O Presidente da República recusou esta quarta-feira partilhar a sua posição sobre a eutanásia, na sequência da rejeição pelo parlamento dos diplomas sobre esta matéria, afirmando que nada dirá sobre a substância, o processo ou a forma.

Não digo nada nem sobre a substância, nem o processo, nem a forma", declarou Marcelo Rebelo de Sousa aos jornalistas, no final de uma iniciativa na Reitoria da Universidade Nova de Lisboa.
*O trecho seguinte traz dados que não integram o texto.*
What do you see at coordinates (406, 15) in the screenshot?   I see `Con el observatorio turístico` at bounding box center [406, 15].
Questionado se nunca vai dar a conhecer a sua posição sobre este tema, o chefe de Estado respondeu: "Sobre qualquer tema, só me pronunciarei quando, havendo iniciativas no parlamento, elas culminarem num diploma que me for enviado para promulgação".

Interrogado se está aliviado com o resultado da votação destes diplomas, o Presidente da República argumentou não haver nenhum motivo para falar: "Não me chegou nada para me pronunciar, portanto, não tenho que me pronunciar".
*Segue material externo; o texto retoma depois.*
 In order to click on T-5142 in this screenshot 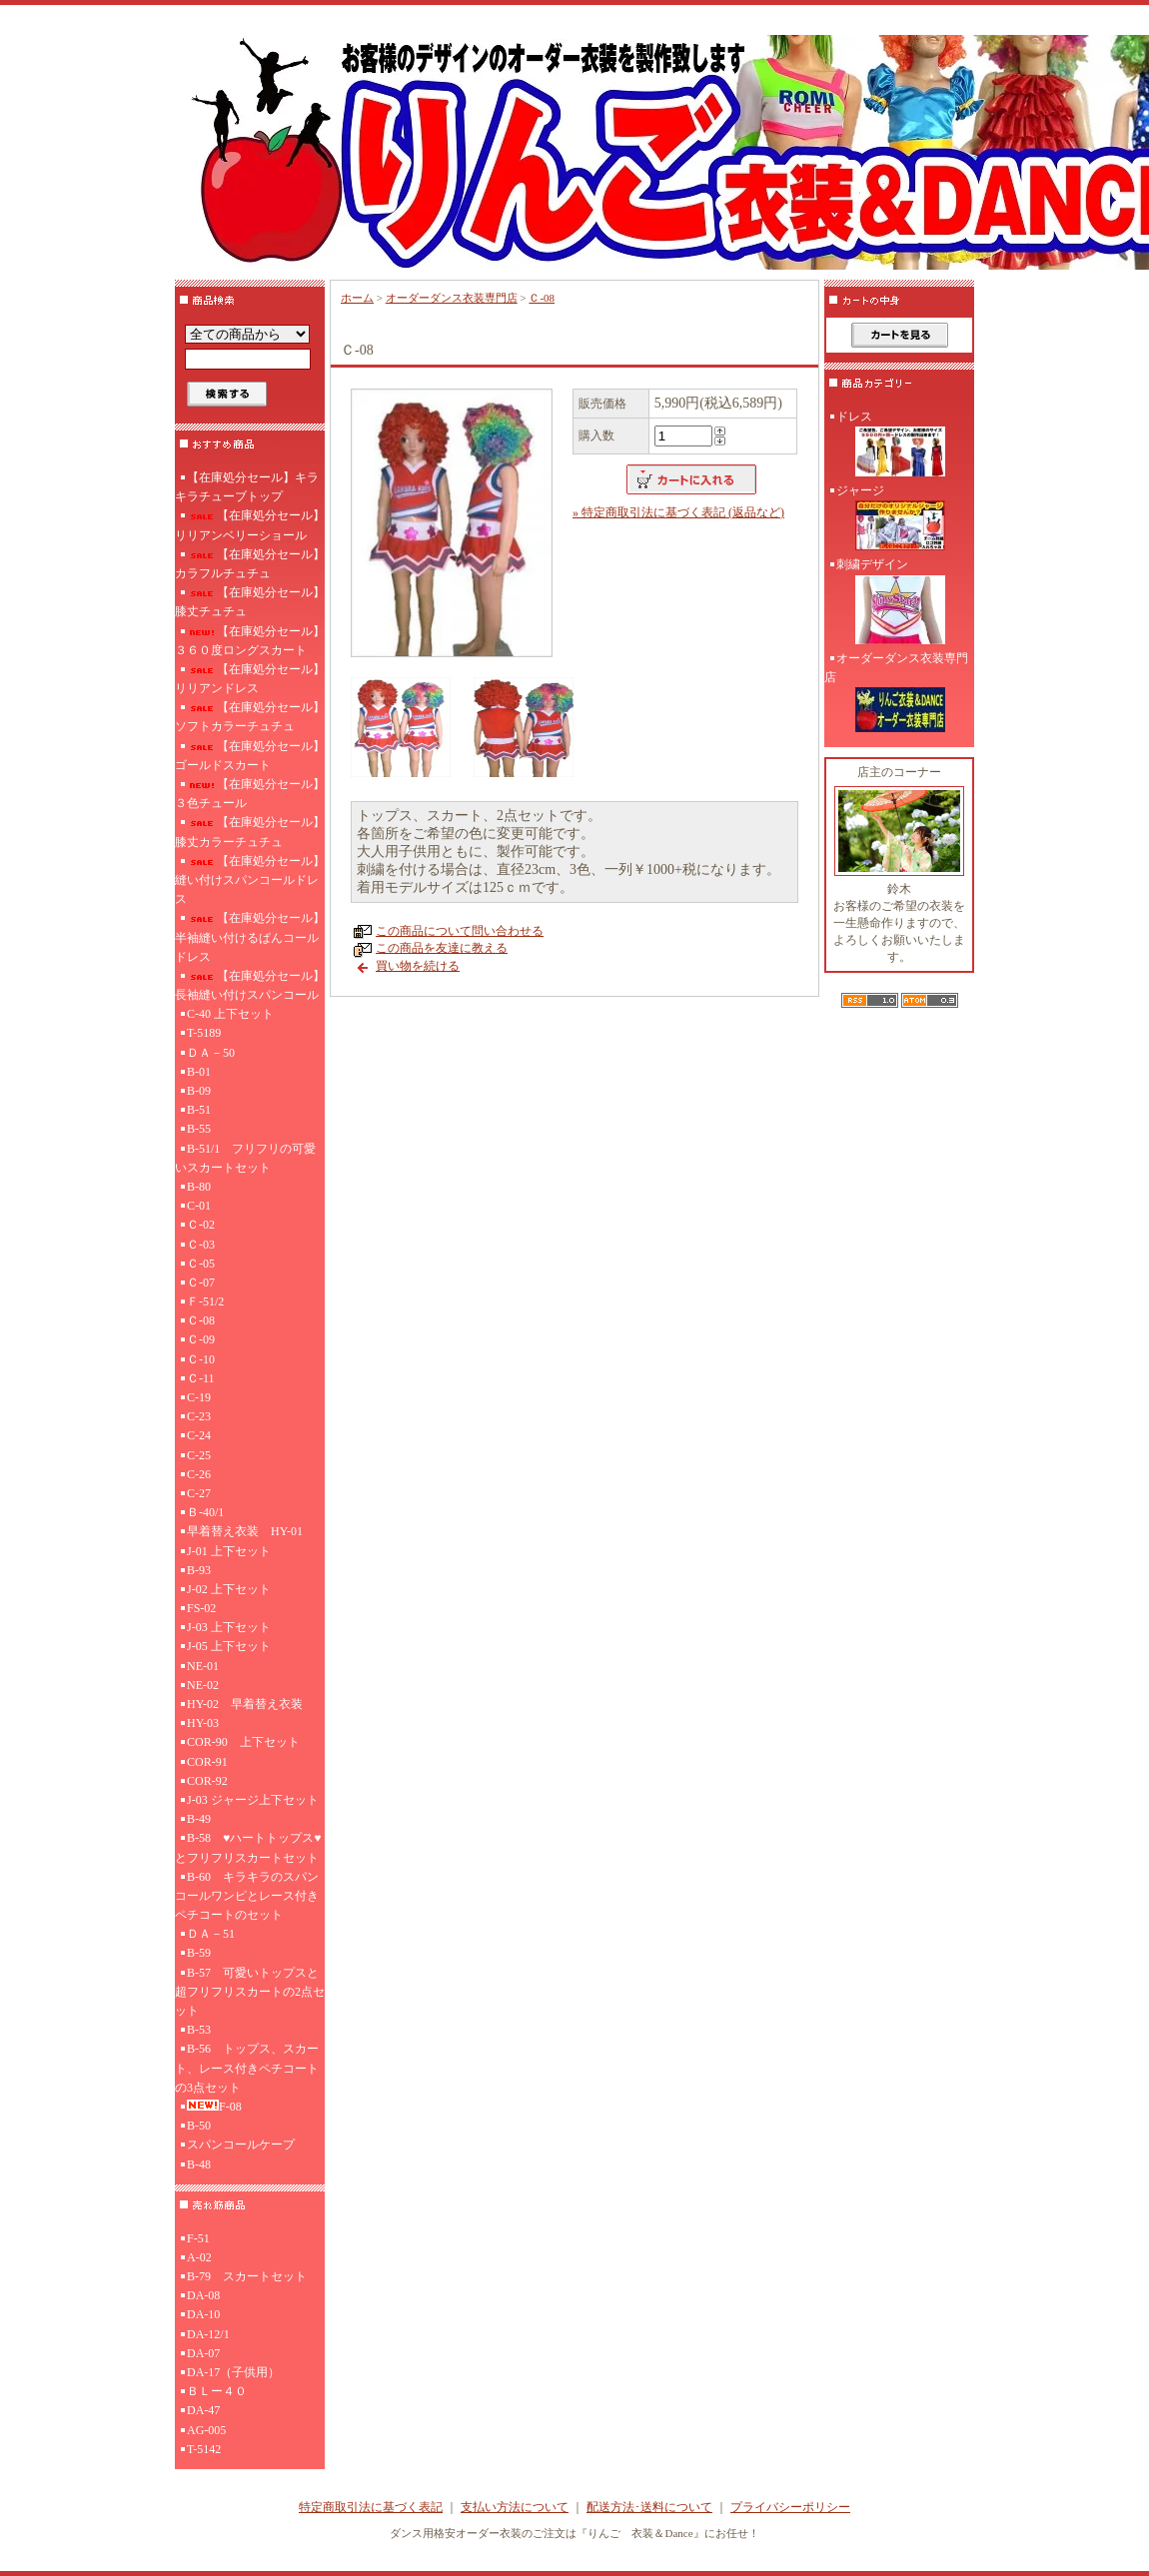, I will do `click(204, 2449)`.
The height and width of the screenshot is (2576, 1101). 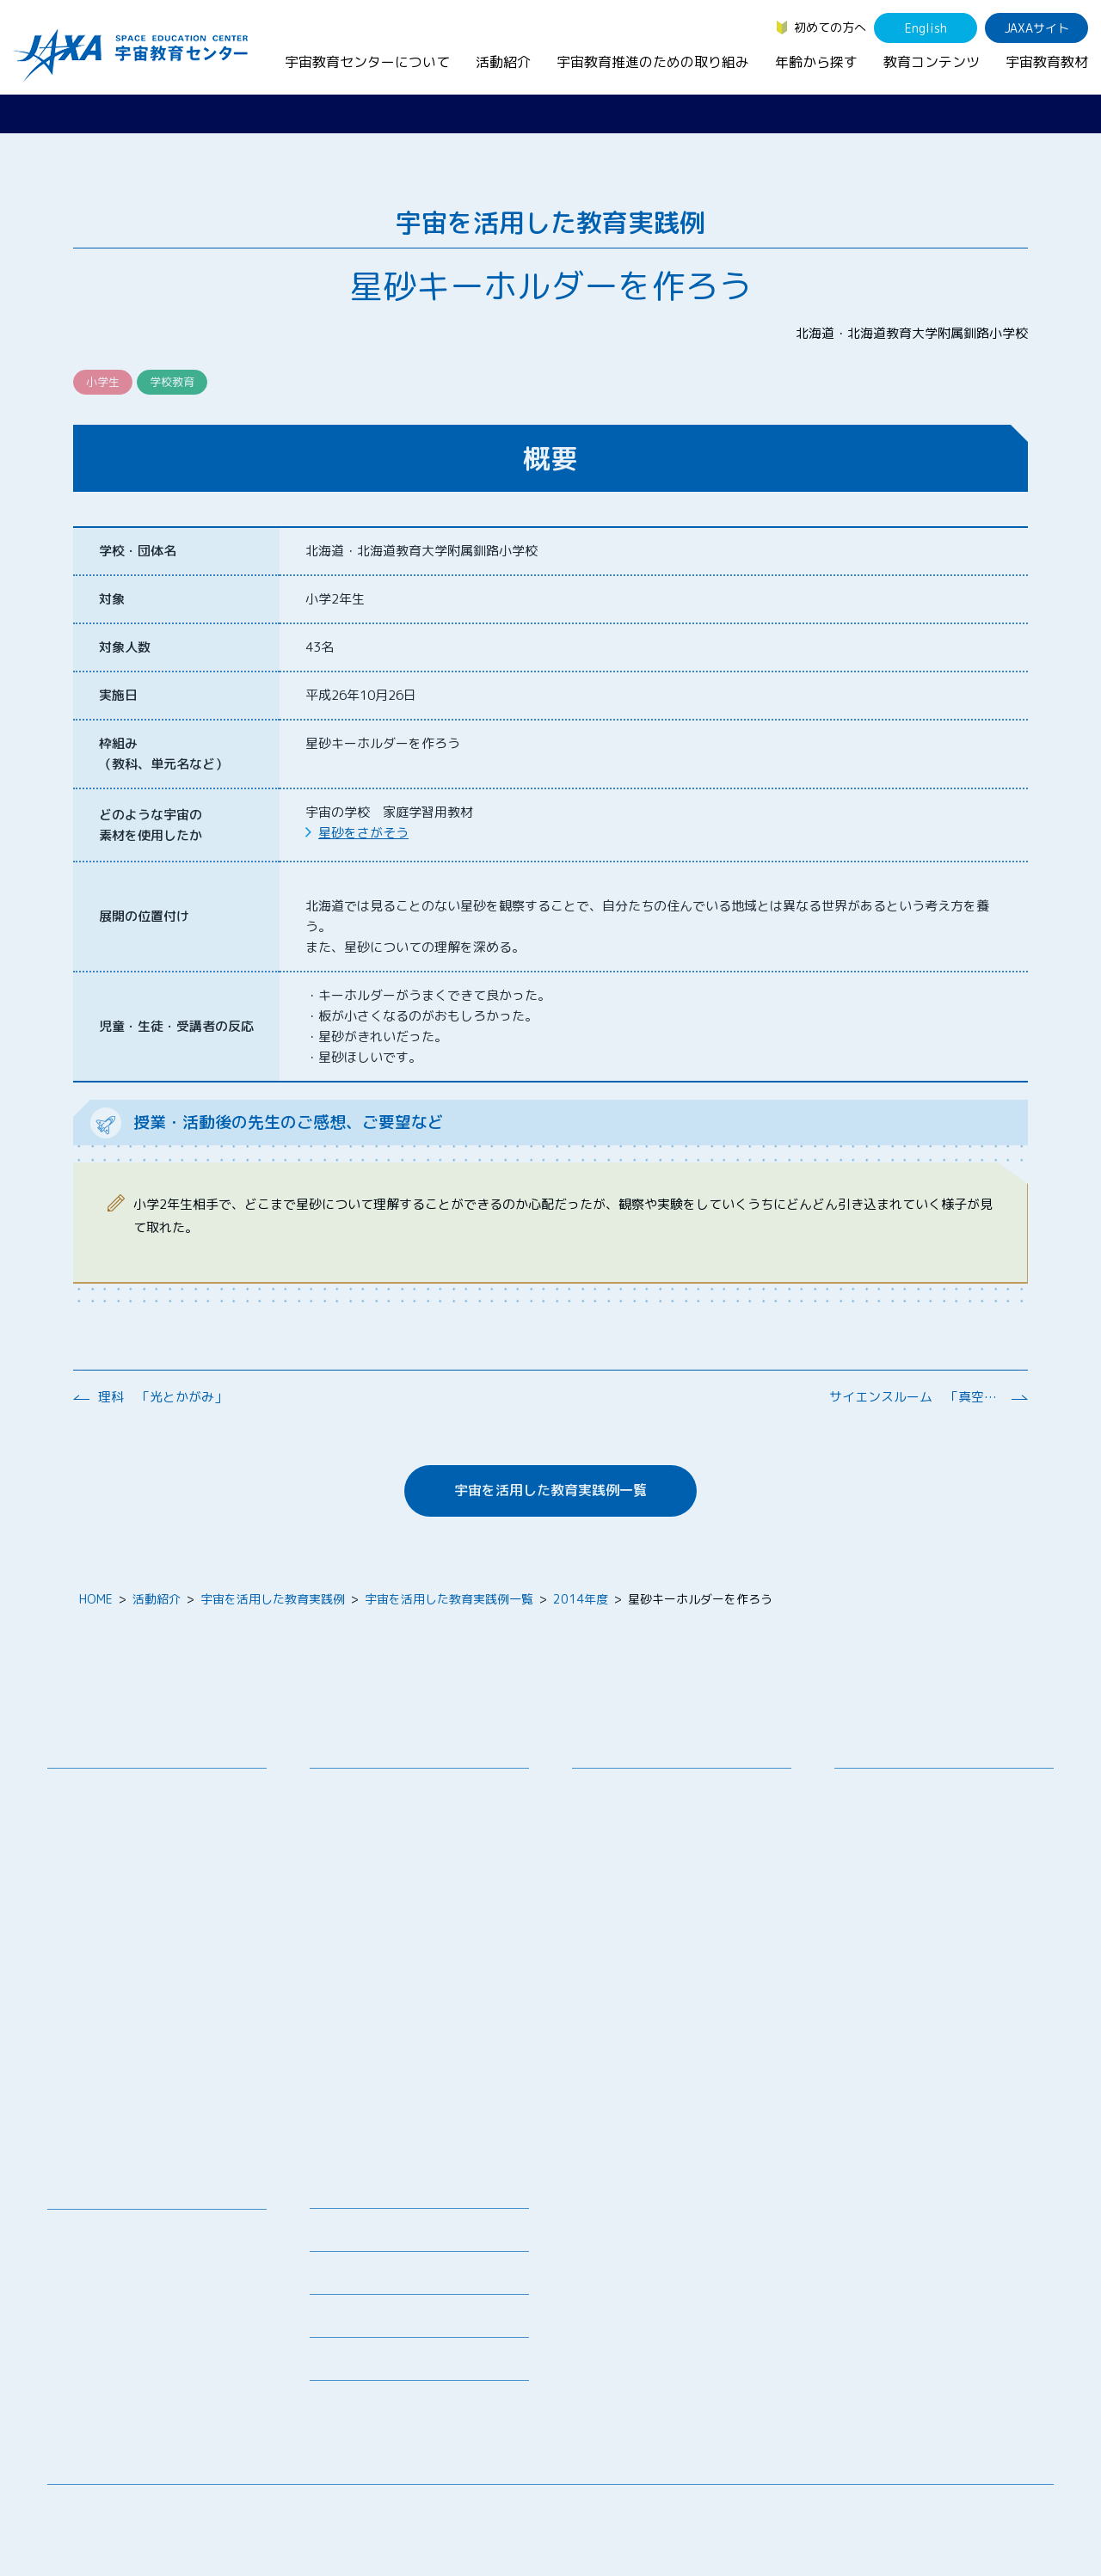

Eu disse que, se me surgisse alguma coisa sobre a qual me tivesse de pronunciar, naturalmente me pronunciaria. Não aconteceu isso, portanto, não me pronuncio", reforçou, frisando que, neste caso, nenhuma iniciativa legislativa lhe chegará às mãos.

Marcelo Rebelo de Sousa não quis revelar se considera ou não se houve o debate necessário sobre este tema nem se acompanhou o debate de terça-feira à tarde na Assembleia da República.

Não me vou pronunciar", retorquiu, perante as perguntas dos jornalistas.

Saúde dos mercados

Relativizando o abrandamento do crescimento económico no primeiro trimestre, Marcelo Rebelo de Sousa declarou-se preocupado com os efeitos da situação europeia nos mercados financeiros, manifestando o desejo de que haja uma estabilização.

Não escondo que a situação europeia é uma situação que está a provocar nos mercados financeiros uma subida das taxas de juro, porque há incertezas, dúvidas políticas com efeitos económicos e financeiros. Isso não depende de nós. Todos esperamos que haja uma estabilização e uma normalização depois destes picos", declarou Marcelo Rebelo de Sousa.

O chefe de Estado lembrou que "dependemos muito da Europa e dependemos muito do mundo. Se a nível mundial e a nível europeu, sobretudo a nível europeu, houver desaceleração económica e problemas nomeadamente nos mercados financeiros, isso é preocupante para todos".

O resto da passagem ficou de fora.